● **Aim 1**
Decide whether each statement agrees with the game recap. Answer yes or no for each, and quote the deciding words of the recap. (a) Steven Matz faced the minimum number of batters through four innings. (b) Familia's first batter in the ninth inning drew a walk. (c) The Mets lost the game.

— Start Extract —

Well now. The Mets, baseball’s worst second-place, currently-qualified-for-postseason-play team, won a game that was alternately exasperating, entertaining, frightening, amusing, and mostly befuddling.

If you missed it, Steven Matz [1] cruised through four innings, facing the minimum and watching as the Mets put up an eight-spot against punching bag Aaron Blair [2]. At which point everything — no really, everything — went wrong. The Braves, that irritating pack of feral Tiny Ashes [3], went after the Mets’ Big Ash with forks, brooms, hot stoves, soap buckets, discarded nails and everything else they could find: the butcher’s bill was double, double (lost in the lights), double, single, fielder’s choice for an out, three-run homer, single, infield single (out reversed on review), single. That was it for Matz, who slunk off the mound and sought refuge beneath a towel in the dugout.

Enter Hansel Robles [4], alias the Mets’ latest Plan B. Once again Robles proved a superb rescuer, coolly retiring Jeff Francoeur [5] and Nick Markakis [6] to bring the nightmarish fifth inning to a close. It was 8-6 Mets somehow, though it felt like it was 80-6 Braves; eventually Robles would wind up with the right-guy-in-right-place-at-right-time official scorer’s win. It was thoroughly deserved — as it was when he followed Bartolo Colon [7] to the hill.

But that was a few perils later. The ninth was theater-of-the-absurd stuff: Jeurys Familia [8] allowed a leadoff single to Tyler Flowers [9] and hit Erick Aybar [10], then faced Chase d’Arnaud [11] with disaster not just lurking but leaping up and down. Which was when the Braves reminded us that we do not, in fact, have a monopoly on buzzard’s luck: d’Arnaud lined a bunt in the direction of Wilmer Flores [12]‘s feet which Wilmer fell on top of, trapping it beneath his body. He scrambled to his feet, pursued by Familia and Travis d’Arnaud [13], AKA the batter’s brother, who hollered for him to stomp on third to force Flowers and throw to second to force Aybar.

— End Extract —

● **Aim 2**
From the records, return every line from the one that contains "Open the domain dropdown arrow" through the one that contains "Action: click(40, 172)", with both included, unchanged. Omit the pictures.

— Start Exercise material —

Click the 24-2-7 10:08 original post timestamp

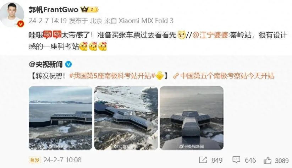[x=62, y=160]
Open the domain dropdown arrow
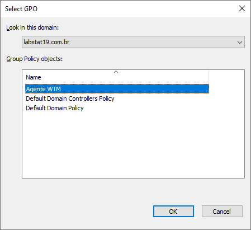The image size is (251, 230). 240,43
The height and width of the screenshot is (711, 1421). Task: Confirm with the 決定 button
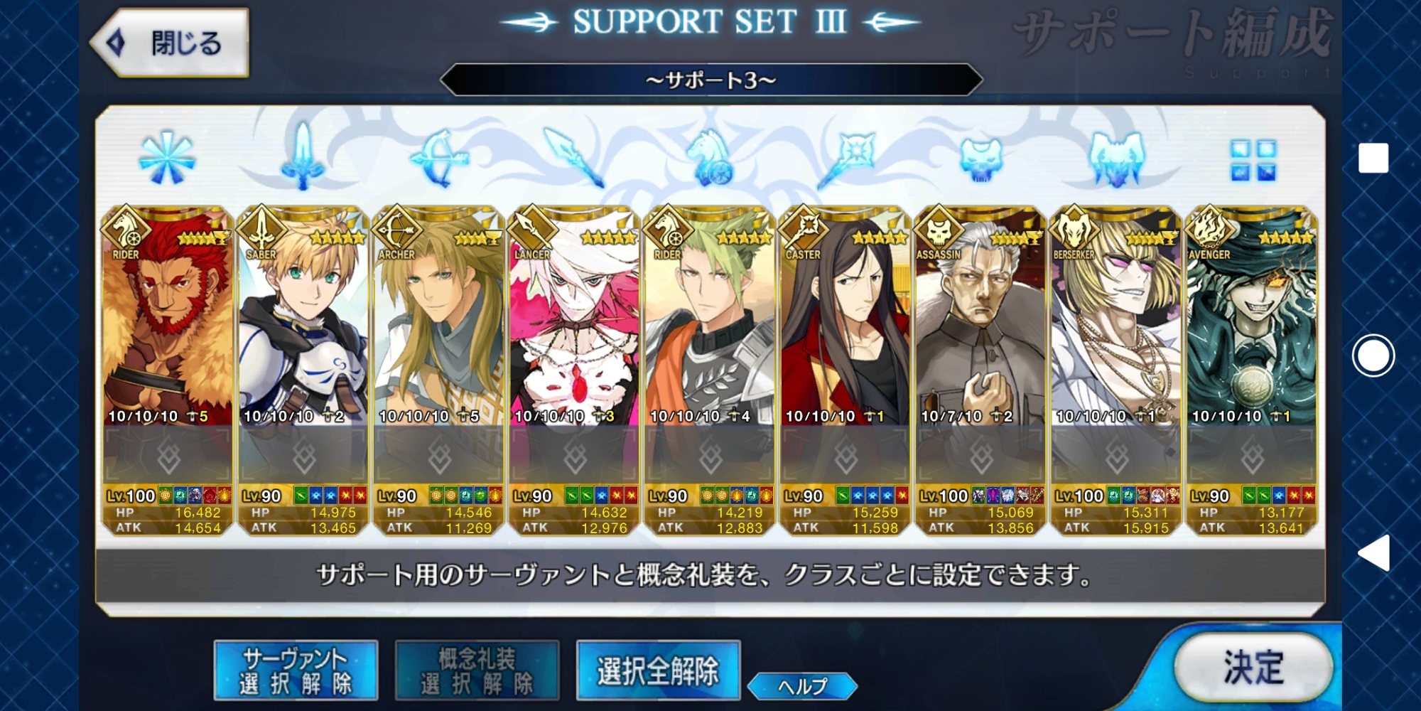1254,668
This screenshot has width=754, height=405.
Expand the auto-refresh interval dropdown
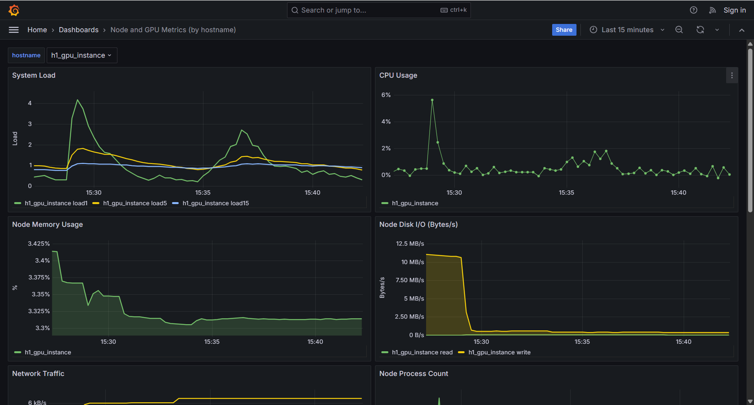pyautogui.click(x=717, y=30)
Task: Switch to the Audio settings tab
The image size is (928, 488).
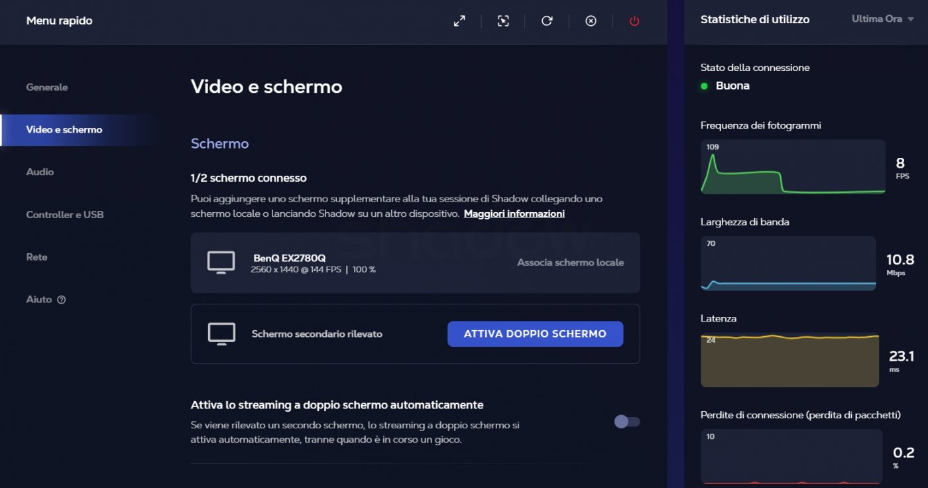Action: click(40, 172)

— End Exercise material —
— Start Exercise material —

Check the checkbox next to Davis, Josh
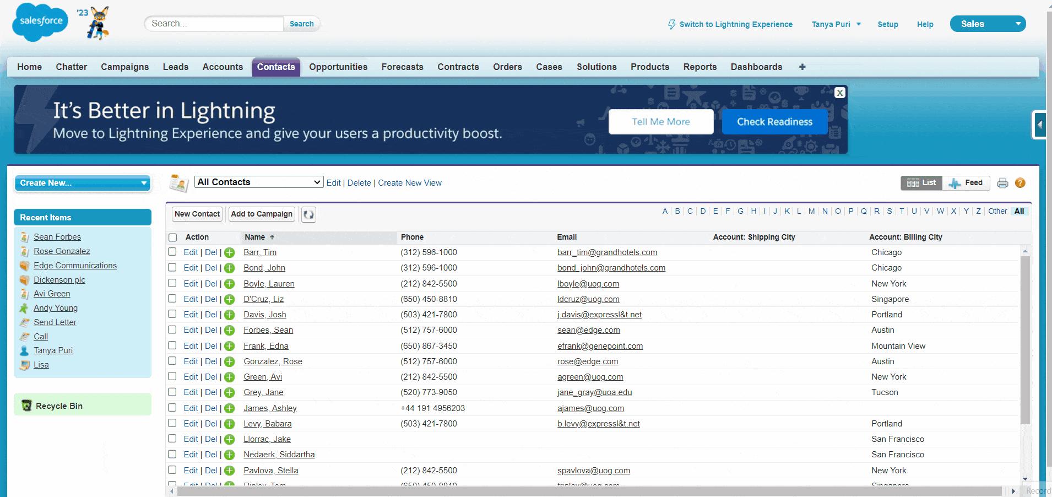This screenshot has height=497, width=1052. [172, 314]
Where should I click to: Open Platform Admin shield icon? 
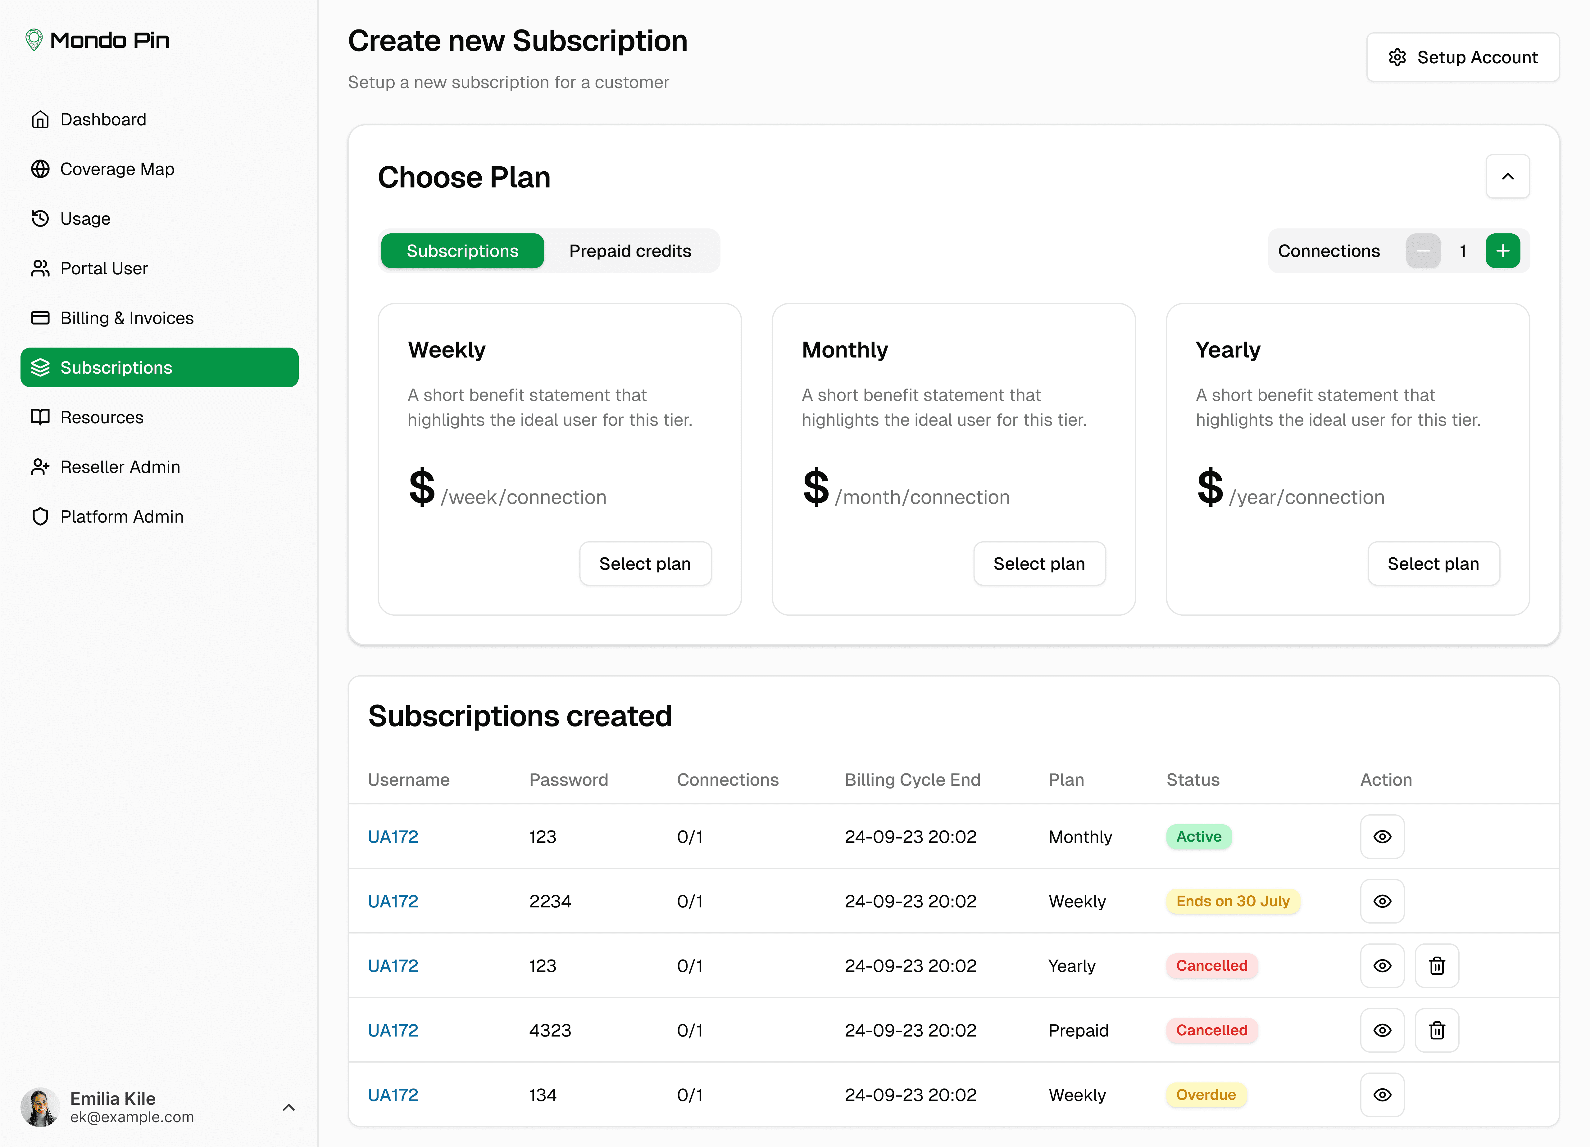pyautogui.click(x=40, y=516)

— End Exercise material —
— Start Exercise material —

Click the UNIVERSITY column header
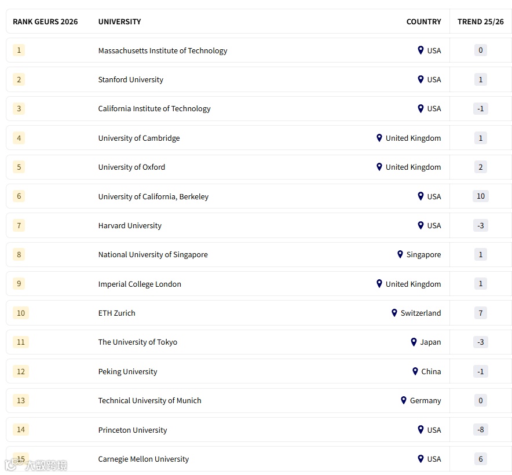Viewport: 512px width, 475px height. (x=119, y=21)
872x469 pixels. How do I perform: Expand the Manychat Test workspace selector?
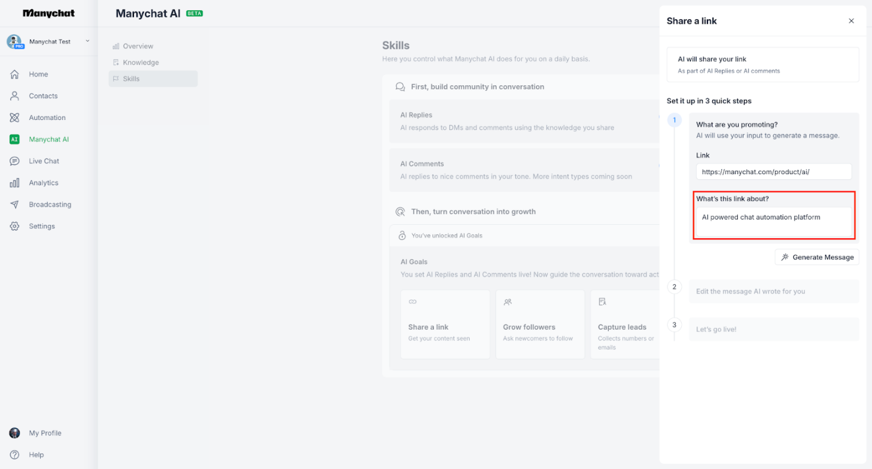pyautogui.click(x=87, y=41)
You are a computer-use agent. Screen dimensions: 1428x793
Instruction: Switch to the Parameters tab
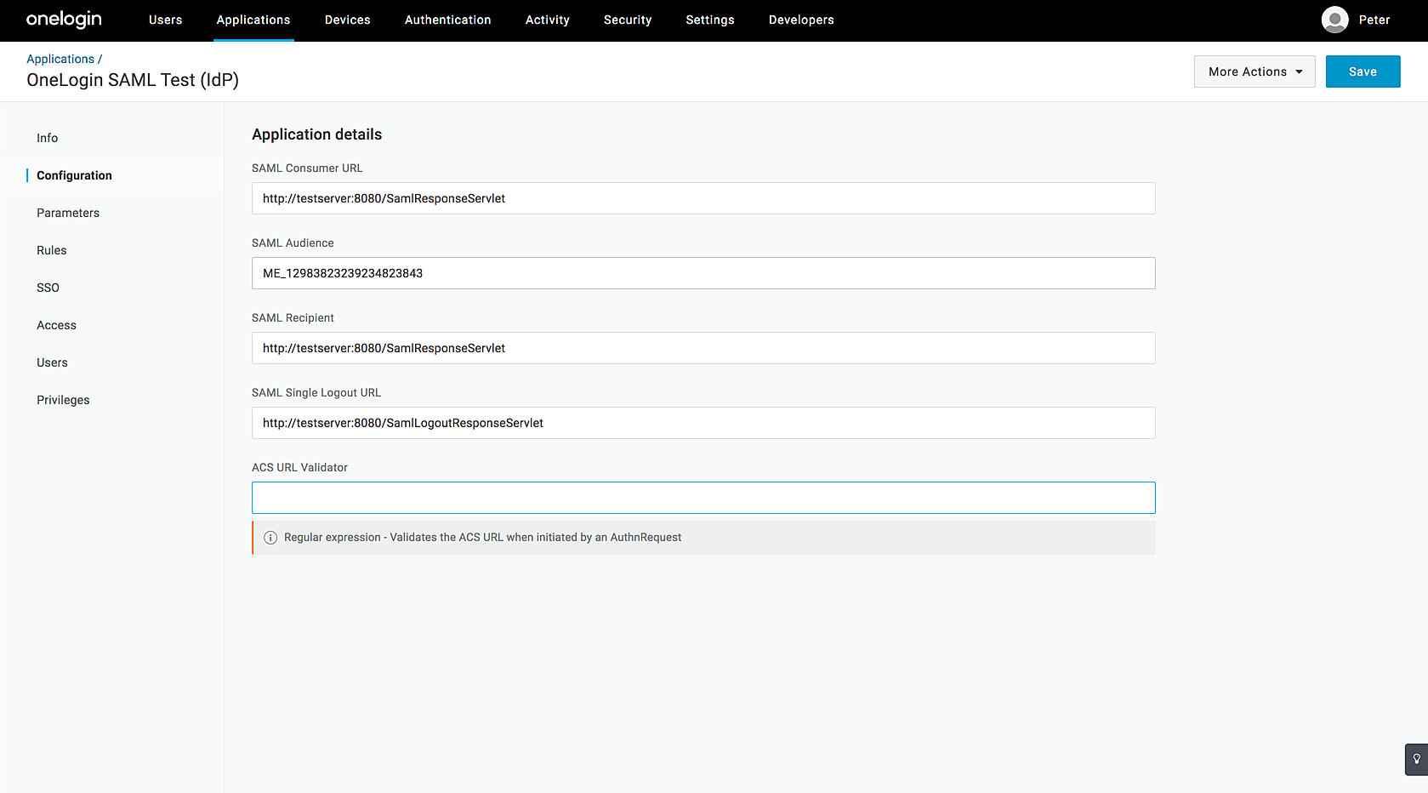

— End Exercise material —

● **Correct answer 1**
(a) Yes: "cruised through four innings, facing the minimum"
(b) No: "allowed a leadoff single to Tyler Flowers"
(c) No: "won a game that was alternately exasperating"

● **Correct answer 2**
Open the domain dropdown arrow
The image size is (251, 230). 240,43
The height and width of the screenshot is (711, 1421). Task: Confirm with the 決定 button
1254,668
This screenshot has width=754, height=405.
Expand the auto-refresh interval dropdown
pyautogui.click(x=717, y=30)
Task: Switch to the Audio settings tab
The image size is (928, 488).
Action: click(40, 172)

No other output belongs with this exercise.